**DESCRIPTION OF THE TASK:**
Would you retype all of these records exactly?

Saved data entries:
_ _ _ _ _

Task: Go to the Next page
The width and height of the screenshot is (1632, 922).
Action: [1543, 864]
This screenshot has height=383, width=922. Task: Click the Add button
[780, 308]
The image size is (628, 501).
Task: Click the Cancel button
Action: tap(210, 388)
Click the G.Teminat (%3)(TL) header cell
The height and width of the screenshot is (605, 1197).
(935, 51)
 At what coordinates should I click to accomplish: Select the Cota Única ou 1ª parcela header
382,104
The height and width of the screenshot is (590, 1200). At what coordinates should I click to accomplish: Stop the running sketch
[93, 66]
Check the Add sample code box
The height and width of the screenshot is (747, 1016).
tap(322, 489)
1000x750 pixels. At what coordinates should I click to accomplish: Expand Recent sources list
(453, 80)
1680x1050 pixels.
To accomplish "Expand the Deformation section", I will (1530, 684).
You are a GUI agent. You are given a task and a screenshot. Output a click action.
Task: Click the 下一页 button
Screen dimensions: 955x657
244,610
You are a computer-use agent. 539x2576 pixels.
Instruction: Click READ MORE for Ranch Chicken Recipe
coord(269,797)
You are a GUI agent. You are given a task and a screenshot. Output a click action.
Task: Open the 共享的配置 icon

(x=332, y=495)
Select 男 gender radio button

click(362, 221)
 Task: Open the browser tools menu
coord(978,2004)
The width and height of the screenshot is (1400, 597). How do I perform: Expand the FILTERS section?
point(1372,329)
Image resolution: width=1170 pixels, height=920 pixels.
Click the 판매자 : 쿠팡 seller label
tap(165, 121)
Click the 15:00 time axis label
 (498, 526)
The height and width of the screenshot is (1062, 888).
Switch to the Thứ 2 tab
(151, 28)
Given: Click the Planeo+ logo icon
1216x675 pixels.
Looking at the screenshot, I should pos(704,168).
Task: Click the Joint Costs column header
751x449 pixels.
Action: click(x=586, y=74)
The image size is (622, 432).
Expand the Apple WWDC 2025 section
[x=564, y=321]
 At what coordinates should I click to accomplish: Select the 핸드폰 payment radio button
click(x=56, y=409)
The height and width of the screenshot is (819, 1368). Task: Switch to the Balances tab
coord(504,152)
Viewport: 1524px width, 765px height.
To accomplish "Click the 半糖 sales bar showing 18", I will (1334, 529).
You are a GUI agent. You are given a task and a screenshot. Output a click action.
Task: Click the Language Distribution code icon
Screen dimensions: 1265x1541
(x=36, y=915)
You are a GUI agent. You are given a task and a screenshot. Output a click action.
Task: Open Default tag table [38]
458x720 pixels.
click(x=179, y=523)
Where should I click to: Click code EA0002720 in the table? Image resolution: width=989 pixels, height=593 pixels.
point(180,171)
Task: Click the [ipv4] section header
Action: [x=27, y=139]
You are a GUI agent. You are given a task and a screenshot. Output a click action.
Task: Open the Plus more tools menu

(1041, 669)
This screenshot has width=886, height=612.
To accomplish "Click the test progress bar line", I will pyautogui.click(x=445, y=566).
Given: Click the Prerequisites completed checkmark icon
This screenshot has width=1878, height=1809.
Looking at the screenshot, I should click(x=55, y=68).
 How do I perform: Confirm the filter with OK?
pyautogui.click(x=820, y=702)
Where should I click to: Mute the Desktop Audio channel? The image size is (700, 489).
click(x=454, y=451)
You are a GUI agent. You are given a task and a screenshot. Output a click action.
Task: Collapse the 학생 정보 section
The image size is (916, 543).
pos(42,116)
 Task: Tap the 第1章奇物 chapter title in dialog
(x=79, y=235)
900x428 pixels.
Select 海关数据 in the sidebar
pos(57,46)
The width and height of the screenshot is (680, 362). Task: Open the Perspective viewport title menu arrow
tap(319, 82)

_ _ _ _ _

**SOLUTION FOR THIS TASK:**
Task: Go to the Next page
The width and height of the screenshot is (1632, 922).
Action: [1543, 864]
This screenshot has height=383, width=922. Task: Click the Add button
[780, 308]
The image size is (628, 501).
Task: Click the Cancel button
Action: tap(210, 388)
Click the G.Teminat (%3)(TL) header cell
The height and width of the screenshot is (605, 1197).
(935, 51)
 At what coordinates should I click to accomplish: Select the Cota Única ou 1ª parcela header
382,104
The height and width of the screenshot is (590, 1200). At what coordinates should I click to accomplish: Stop the running sketch
[93, 66]
Check the Add sample code box
The height and width of the screenshot is (747, 1016).
tap(322, 489)
1000x750 pixels. At what coordinates should I click to accomplish: Expand Recent sources list
(453, 80)
1680x1050 pixels.
To accomplish "Expand the Deformation section", I will (1530, 684).
You are a GUI agent. You are given a task and a screenshot. Output a click action.
Task: Click the 下一页 button
Screen dimensions: 955x657
244,610
You are a computer-use agent. 539x2576 pixels.
Instruction: Click READ MORE for Ranch Chicken Recipe
coord(269,797)
You are a GUI agent. You are given a task and a screenshot. Output a click action.
Task: Open the 共享的配置 icon

(x=332, y=495)
Select 男 gender radio button

click(362, 221)
 Task: Open the browser tools menu
coord(978,2004)
The width and height of the screenshot is (1400, 597). How do I perform: Expand the FILTERS section?
point(1372,329)
Image resolution: width=1170 pixels, height=920 pixels.
Click the 판매자 : 쿠팡 seller label
tap(165, 121)
Click the 15:00 time axis label
 (498, 526)
The height and width of the screenshot is (1062, 888).
Switch to the Thứ 2 tab
(151, 28)
Given: Click the Planeo+ logo icon
1216x675 pixels.
Looking at the screenshot, I should pos(704,168).
Task: Click the Joint Costs column header
751x449 pixels.
Action: click(x=586, y=74)
The image size is (622, 432).
Expand the Apple WWDC 2025 section
[x=564, y=321]
 At what coordinates should I click to accomplish: Select the 핸드폰 payment radio button
click(x=56, y=409)
The height and width of the screenshot is (819, 1368). Task: Switch to the Balances tab
coord(504,152)
Viewport: 1524px width, 765px height.
To accomplish "Click the 半糖 sales bar showing 18", I will (1334, 529).
You are a GUI agent. You are given a task and a screenshot. Output a click action.
Task: Click the Language Distribution code icon
Screen dimensions: 1265x1541
(x=36, y=915)
You are a GUI agent. You are given a task and a screenshot. Output a click action.
Task: Open Default tag table [38]
458x720 pixels.
click(x=179, y=523)
Where should I click to: Click code EA0002720 in the table? Image resolution: width=989 pixels, height=593 pixels.
point(180,171)
Task: Click the [ipv4] section header
Action: [x=27, y=139]
You are a GUI agent. You are given a task and a screenshot. Output a click action.
Task: Open the Plus more tools menu

(1041, 669)
This screenshot has width=886, height=612.
To accomplish "Click the test progress bar line", I will pyautogui.click(x=445, y=566).
Given: Click the Prerequisites completed checkmark icon
This screenshot has width=1878, height=1809.
Looking at the screenshot, I should click(x=55, y=68).
 How do I perform: Confirm the filter with OK?
pyautogui.click(x=820, y=702)
Where should I click to: Mute the Desktop Audio channel? The image size is (700, 489).
click(x=454, y=451)
You are a GUI agent. You are given a task and a screenshot. Output a click action.
Task: Collapse the 학생 정보 section
The image size is (916, 543).
pos(42,116)
 Task: Tap the 第1章奇物 chapter title in dialog
(x=79, y=235)
900x428 pixels.
Select 海关数据 in the sidebar
pos(57,46)
The width and height of the screenshot is (680, 362). Task: Open the Perspective viewport title menu arrow
tap(319, 82)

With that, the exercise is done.